We have written our own editorial tools and utility scripts in a variety of languages including PHP, Python, and Go. Some of these are general purpose libraries, like py-mapzen-whosonfirst, and some are narrowly scoped utilities like go-whosonfirst-pip-v2.

Describing the full range of the tools and services that compose Who’s On First, in its entirety, is beyond the scope of this guide, but it’s a good start. So far we’ve relied on a mix of shell scripts, Makefiles, and the AWS-hosted Chef deployment system known as OpsWorks. This exercise in documenting the installation of the WOF stack onto “bare metal” is a way to ensure the stack can exist outside the AWS ecosystem.

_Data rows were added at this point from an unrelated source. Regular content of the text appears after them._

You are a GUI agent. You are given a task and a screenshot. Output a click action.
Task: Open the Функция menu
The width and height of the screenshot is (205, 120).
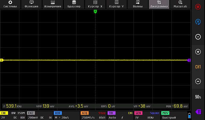tap(31, 4)
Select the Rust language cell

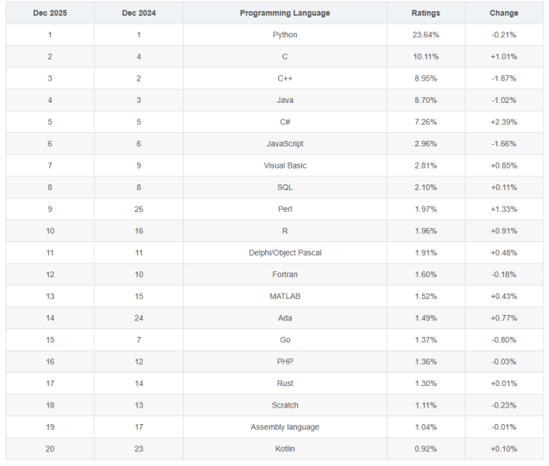(x=284, y=384)
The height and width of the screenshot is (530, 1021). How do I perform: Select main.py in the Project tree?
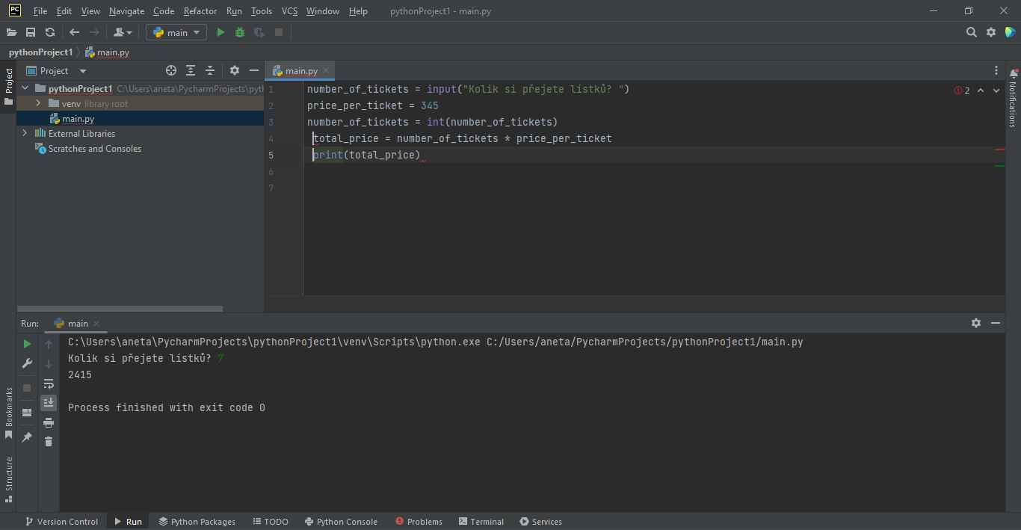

This guide is the first in a two part series describing how to set up tools for managing Who’s On First records on a single Ubuntu Linux server:

WOF Spelunker for exploring WOF records through a web interface
Who’s On First API (aka Mapzen Places) to query the data via a REST API
Boundary Issues for editing records using a bespoke web-based CMS

Part two will cover the last pair of web applications, this first part focuses on the Spelunker and the various dependencies required to get it up and running.

We’ll begin by setting up a fresh server from scratch, installing all the dependencies required to host administrative data and each of the tools. Some of the underlying technologies we’ll be using include:

Python
Elasticsearch
nginx
Apache
PHP
MySQL

The Apache/PHP/MySQL parts will come in the second part of the guide.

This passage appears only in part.